The eight-slot, half rack T640 is shipping and running production traffic now at NTT/Verio and France Telecom. It includes a new set of Juniper Internet Processor ASICs -- the T-series - that are optimized for high-density 10G bit/sec: 32 OC-192c interfaces into a single chassis, vs. eight for the M160, and 16 for Cisco's 12416 Internet Router and 20 for Avici's Terabit Switch Router, which occupy full racks.

Gibson also sports 128 OC-48c links, which are carried forward form the M160, and 128 Gigabit Ethernets.

The T-series ASICs, which perform more than four times as many route lookups per second as the M160, also do not reorder packets as they enter or exit the router. By keeping IP flows intact, this apparently alleviates the potential to misalign packets in a flow, which can disrupt communication.

This situation exists in Juniper's OC-192c cards for the M160, but only under extreme, and rare, conditions, the vendor says. It did not significantly impact any customers, company officials claim.

But that also means OC-192c blades from the M160 are not forward compatible to the T640, meaning that carriers requiring the horsepower of the new router will have to purchase not only a new chassis but new 10G bit/sec line cards.

Some analysts say this will result in deferred purchases of Gibson as service providers attempt to hammer out more favorable pricing options with Juniper for the upgrade.

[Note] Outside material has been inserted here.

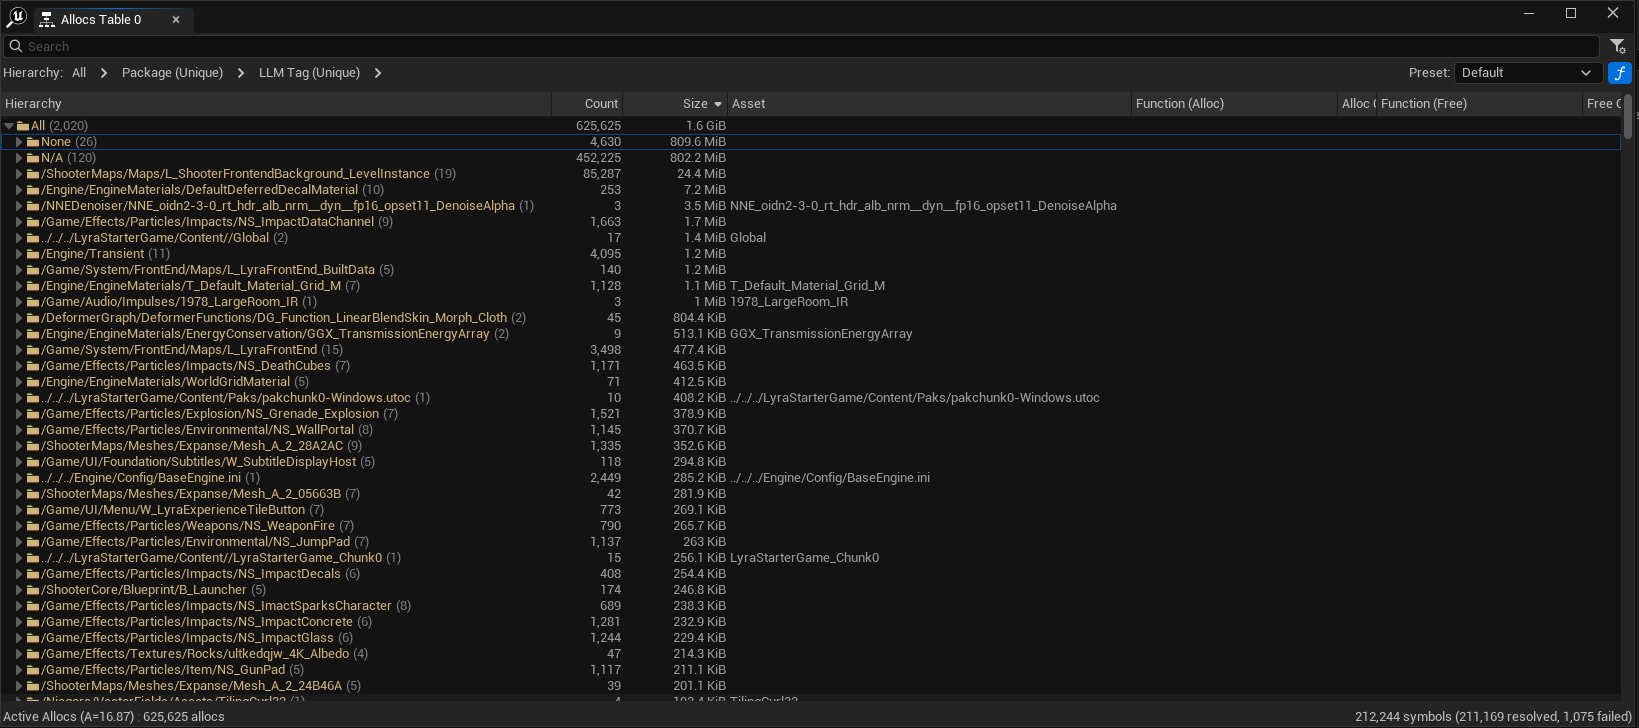1639x728 pixels.
Task: Click the search magnifier icon
Action: pyautogui.click(x=15, y=46)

"There is a customer transition risk due to a lack of a 'graceful' upgrade to the T640 for existing M160 customers," states UBS Warburg Analyst Nikos Theodosopoulos in a recent report on Gibson. "While all of this should not be surprising to customers, it could cause some of the larger carriers some concerns given the current capex crunch. This could cause some customers to delay adopting this product in trying to possibly negotiate better financial terms to compensate for the lack of compatibility on the OC-192c line cards." Other analysts didn't see the upgrade requirement as a deal breaker but did indicate that Gibson may be ahead of its time.

"It's not immediately necessary for service providers but a good technology race (for Juniper) against Cisco," says Kevin Mitchell, directing analyst for service provider networks at Infonetics Research in Woburn, MA. "And service providers have to upgrade to gain additional density sometime, so it's either with Juniper or someone else."

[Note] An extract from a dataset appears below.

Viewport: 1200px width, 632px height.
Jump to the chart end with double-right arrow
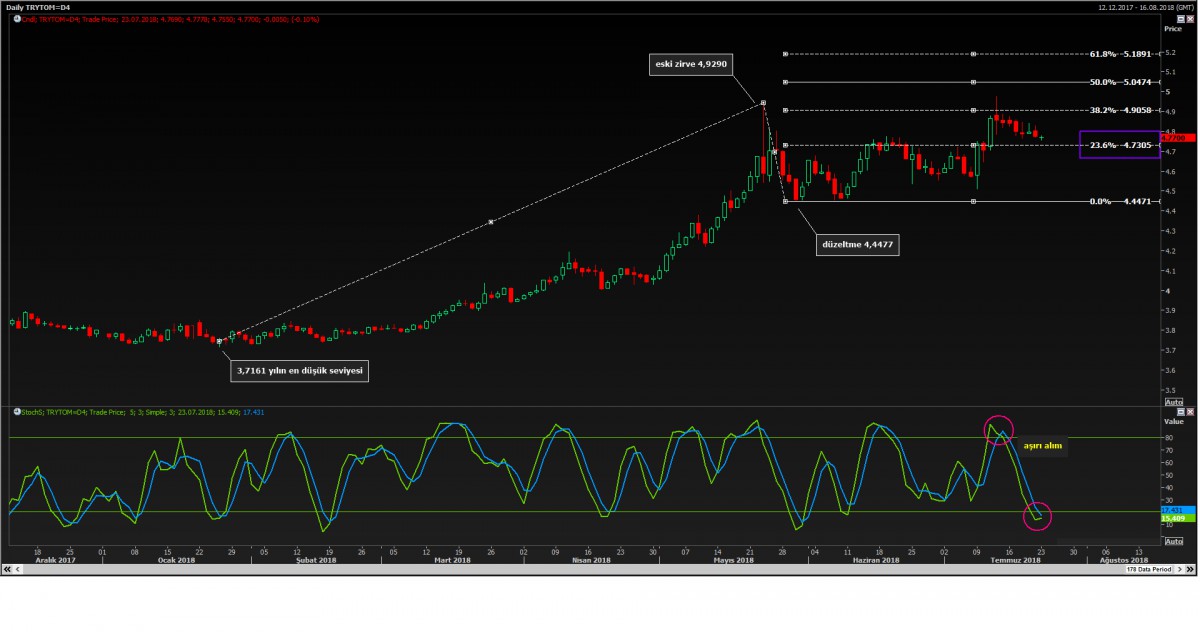(x=1192, y=569)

That someone else could again be Cisco. The vendor is rumored to be working on its own next generation core, referred to as the "HFR", which may sport 16 40G bit/sec-capable slots per chassis.

HFR may also present its own upgrade challenges as Cisco is also rumored to be writing a whole new operating system for this device. Cisco says it does not comment on rumors.

Employing marketing math, which double counts packets, makes HFR a 1.28T bit/sec single-chassis router. Cisco plans to link multiple chassis together to achieve even greater scale, but this is something Juniper says it can demonstrate today and ship within a reasonable window to any carrier requiring it soon.

The Gibson rollout includes a switching matrix called TX which Juniper says can link eight or more T640s together to achieve at least 5T bit/sec of non-blocking throughput. Juniper says it will demonstrate TX publicly on May 22 but the vendor declined to timestamp its commercial availability.

The need for that level of scale, however, may not emerge until late-2003 and into 2004, admits Kevin Dillon, director of portfolio marketing at Juniper.

Five switch fabric cards on the T640 have dedicated optical connections to the TX. A half-rack TX can link four T640s, a full-rack, eight.

These dedicated optical backplane extensions have hundreds of lasers that operate at 1.8G bit/sec, for a total throughput of 1.28T bit/sec for a single T640-to-TX local connection. Multiplying this by eight T640s actually achieves a greater than 10T bit/sec system, Juniper claims.